Stringa risultante secondo il locale di sistema: 1.250

Double ricevuto secondo il locale US: 1250.0

Stringa risultante secondo il locale US: 1,250

Double ricevuto secondo il locale IT: 1250.0

Stringa risultante secondo il locale IT: 1.250

 

e tutti gli importi sarebbero stati corretti per i diversi Locale utilizzati.

Tuttavia, mentre in generale è “semplice“ rinunciare all'uso dei separatori delle migliaia invece, per alcuni tipi di applicazioni come quelle contabili, è praticamente impossibile fare a meno dei separatori decimali.

Vediamo, quindi, cosa accade se inseriamo mille-duecento-cinquanta-virgola-quattrocento-ottanta-sei (in notazione italiana):

 

1250,486

 

Il nostro programma restituisce il seguente output:

 

IT: (migliaia - decimali) = ('.' - ',')

US: (migliaia - decimali) = (',' - '.')

Double ricevuto secondo locale di sistema: 1250.486

Stringa risultante secondo il locale di sistema: 1.250,486

Double ricevuto secondo il locale US: 1250486.0

Stringa risultante secondo il locale US: 1,250,486

Double ricevuto secondo il locale IT: 1250.486

Stringa risultante secondo il locale IT: 1.250,486

 

Come si vede nelle righe 3 e 4 (Locale di default) e nelle righe 7 e 8 (Locale italiano) il numero viene correttamente rappresentato sia nel suo valore double che nella sua rappresentazione stringa, mentre nelle righe 5 e 6 (Locale americano) il valore double e la sua rappresentazione stringa sono diventati un-milione-duecento-cinquanta-mila-quattrocento-ottanta-sei che è ben diverso dal valore inserito.

Inoltre, se inseriamo lo stesso valore adoperando il separatore delle migliaia:

 

1.250,486

 

l'output del nostro programma risulta essere:

 

IT: (migliaia - decimali) = ('.' - ',')

US: (migliaia - decimali) = (',' - '.')

Double ricevuto secondo locale di sistema: 1250.486

Stringa risultante secondo il locale di sistema: 1.250,486

Double ricevuto secondo il locale US: 1.25

Stringa risultante secondo il locale US: 1.25

Double ricevuto secondo il locale IT: 1250.486

Stringa risultante secondo il locale IT: 1.250,486

 

che nelle righe 5 e 6, relative al Locale americano, fornisce un valore double ed una rappresentazione stringa diversa da quella dell'input precedente.
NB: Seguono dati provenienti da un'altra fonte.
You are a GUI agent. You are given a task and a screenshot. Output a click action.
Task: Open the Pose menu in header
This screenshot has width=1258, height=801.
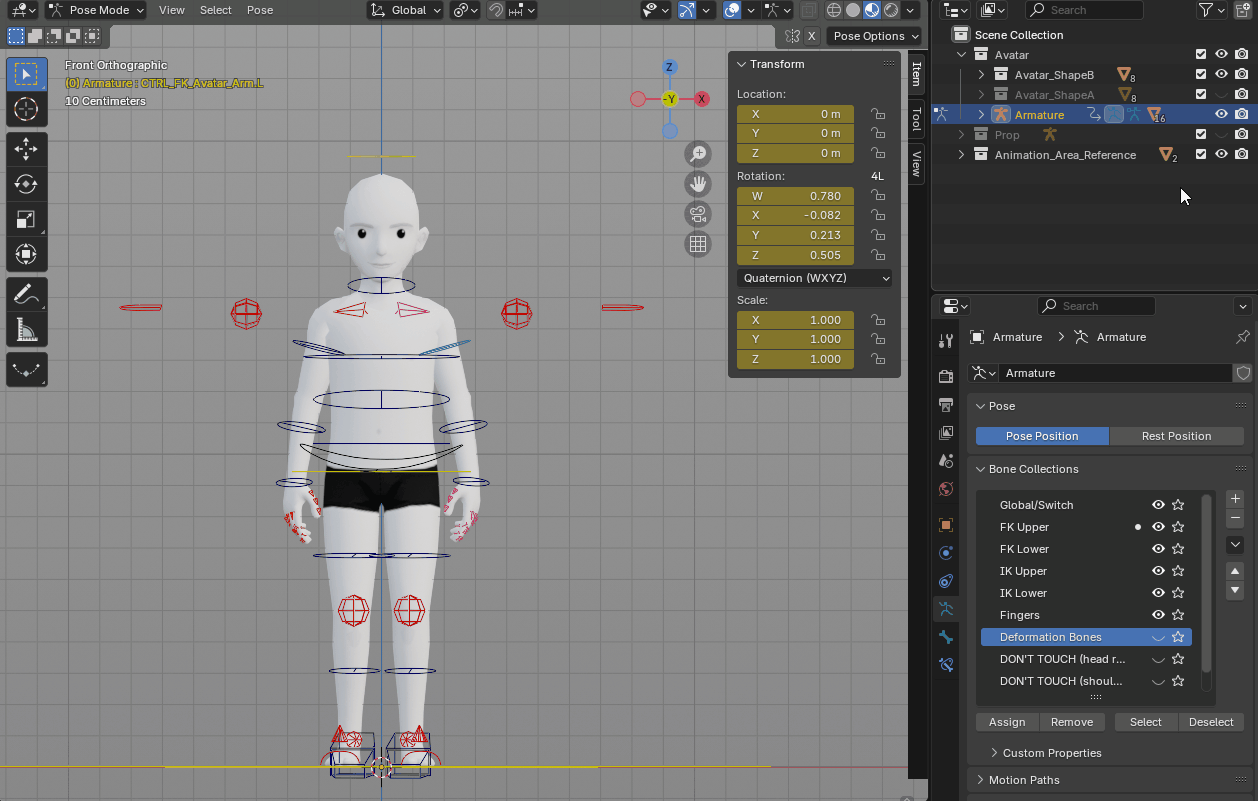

Riassumendo quando si progetta un'applicazione Java che gestisce degli input numerici bisogna tenere in considerazione il Locale dell'utente che effettuerà gli inserimenti.

In software stand-alone è relativamente semplice gestire la localizzazione. Tipicamente è sufficiente usare il Locale di default della macchina su cui gira l'applicazione oppure prevedere una sezione di configurazione in cui l'operatore imposta i dati relativi alla propria lingua o nazione.

In applicazioni client-server, come quelle bancarie, invece, il server opera secondo un proprio Locale mentre ciascun client adotta una propria configurazione non necessariamente uguale a quella del server.

La localizzazione interessa anche il simbolo di valuta, il fuso orario, il formato delle date e la codifica utilizzata per i caratteri.

Una trattazione completa di questi argomenti esula dagli scopi di questo articolo che, al contrario, vuole essere solo un'introduzione per coloro che si avvicinano a questo tipo di problematiche.

Per applicazioni web esistono diversi framework che forniscono supporto per l'internazionalizzazione/localizzazione delle applicazioni web, come JSF e Struts. Questi framework mediante le impostazioni di internazionalizzazione consentono anche di tradurre i contenuti web da una lingua ad un'altra (ovviamente a patto che ciò sia stato opportunamente previsto e configurato).